Sir Keir drew a picture of an unhappy land where it would take “over nine hours a week just to get the money back”. How could anyone with children work an extra day a week just to replace the lost income?

Especially, he added, as the Government is also putting up taxes.

Johnson lamented that “the party of Nye Bevan” could fall so low as to vote against measures which would fix the NHS.

Sir Keir tried to put pressure on the Prime Minister by getting his benches to chant “up…up…up” as he mentioned tax rises.

“I see the panto season has come early,” Johnson retorted, and mocked Sir Keir for having written a 14,000 word essay about the future of socialism.
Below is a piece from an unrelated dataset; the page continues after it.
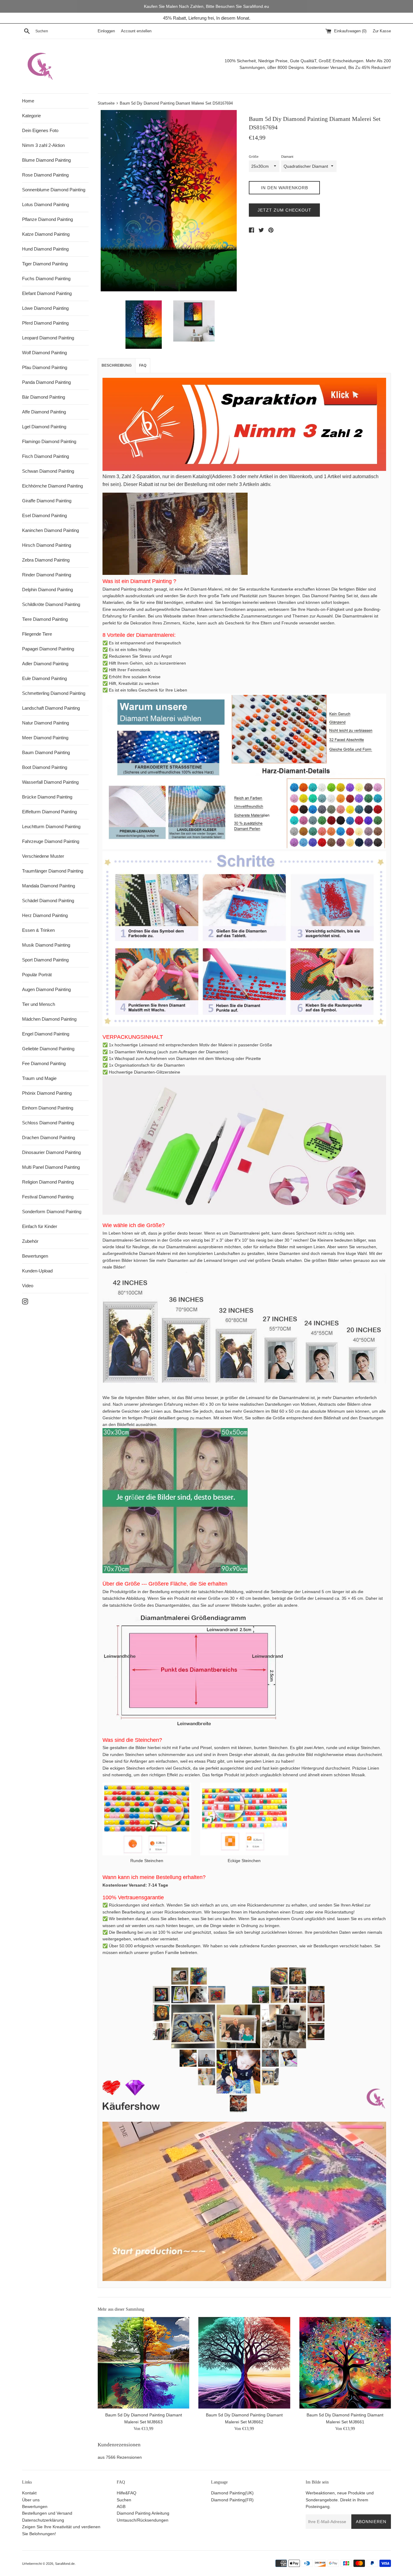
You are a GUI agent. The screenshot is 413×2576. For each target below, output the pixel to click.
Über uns (31, 2499)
Sir Roger Gale (Con, North Thanet) brought bad news:

“On ‘Back British Farming’ day we’re in harvest time but, Mr Speaker, all is not safely gathered in.

“In three weeks, Thanet Earth in my constituency, the largest glasshouse company in the country growing tomatoes, has had to trash £320,000 worth of produce because of no pickers and no drivers.

“Because of the lack of labour force, the crops are rotting in our fields and on our trees.”

He urged the Prime Minister to “introduce immediately” a Covid Recovery Visa so this year’s crops are not lost.

Johnson declined to do so. He said the Government was “taking steps”, and the Seasonal Agricultural Scheme would be used to ensure that British farms get the workers they need.

And off he went to reshuffle his ministerial team: a measure which however comprehensive it is, might well not produce enough workers to get in the lost crops.